May 3: Changed game

"Remote-control action against Hezbollah [in Syria] would have the potential to send a message to the ayatollah regime in Tehran".

Letters 370 (photo credit: REUTERS/Handout )
Letters 370
(photo credit: REUTERS/Handout )
Changed game
Sir, – With regard to “Maintaining deterrence in the South... and North” (Analysis, May 1), those who wish to really play in US President Barack Obama’s “changed game” and restore Western credibility can imagine no better military target than the fanatical Hezbollah – not in Lebanon but in Syria.
Remote-control action against Hezbollah there also would have the potential to send a hot message to the evil ayatollah regime in Tehran to back out of the Fertile Crescent and even postpone its drive for nuclear weapons.
The toll from the massacres in Syria is already reaching 75,000 souls. It is not realistic to imagine that the despised Alawite and Christian populations (20 percent) could massacre the 70% Sunni majority, but it is not difficult to contemplate the reverse.
Therefore, there is a red bloodline in Syria to the east of the Alawite homeland.
And herein is the true moral dimension to the Syrian civil war – unless, of course, the West is prepared to send rescue ships to evacuate some one million Alawite and Christian women and children from the coast of Syria.
AARON BRAUNSTEIN Jerusalem
The writer visited Syria extensively in 1994 while on US Foreign Service assignment in Egypt.
President’s job
Sir, – “Pope accepts Peres’s invitation to visit Israel” (May 1) cites a statement from the Vatican saying President Shimon Peres and Pope Francis discussed a resumption of peace negotiations with the Palestinians.
These negotiations are a sensitive and controversial subject and are the prerogative of the prime minister, the foreign minister, members of the cabinet and Knesset, and ultimately the citizens of Israel.
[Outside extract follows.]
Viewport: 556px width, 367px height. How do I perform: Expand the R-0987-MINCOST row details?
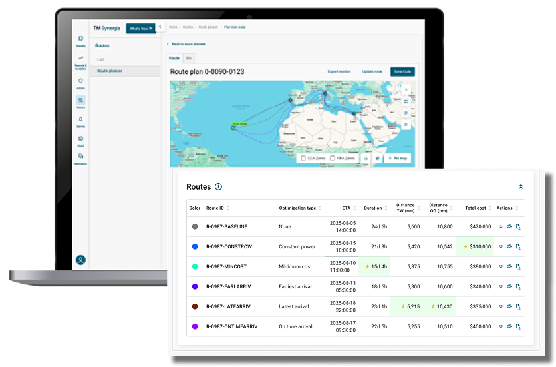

They are not within the mandate of the presidency, which is a symbolic office.
Unfortunately, Peres has not accepted his position and uses the title of his office as entrance to world leaders to promote his own political views and agenda.
Such conduct is not conducive to healthy governance.
RAPHAEL BEN-YOSEF Ramat Gan
Eloquent reminder
Sir, – I would like to join Michael Freund in welcoming Serbia’s Tomislav Nikolic to Israel (“‘Dobrodosli u Izrael,’ President Nikolic,” Fundamentally Freund, April 30). I will never forget Serbian hospitality and the word dobrodosli.
In May 1945, in the chaos that ensued after American troops liberated us from Dachau, we – skeletal survivors – had to fend for ourselves. We were taken to a former German military camp near Munich, where various ethnic groups freed from forced labor camps had taken up residence.
Each of the barracks was for a different nationality, the flags of their respective countries flying at the entrances. My ailing mother, wounded brother and I found ourselves aggressively chased out of a number of barracks until we came to a gate with the picture of Josip Broz Tito.
After a timid entrance we met two ex-prisoners who called out Dobrodosli! They helped my mother and me to settle into two empty cots in one of the rooms, and my brother in another.
Later, when my mother begged, they allowed us to bring my brother’s cot to our room.
That was Serbian kindness in the morass of post- Holocaust heartlessness. My gratitude to Freund for his eloquent reminder.
LIVIA BITTON-JACKSON Netanya
APOLOGY
In “Armenian patriarch calls on Israel to recognize community’s genocide“ (April 30), a message read out by a senior representative of the Armenian Patriarchate was mistakenly attributed to Patriarch Nourhan Manougian. The message was in fact authored by someone else.
Sincere apologies are conveyed to the patriarch for any embarrassment or inconvenience the report might have caused.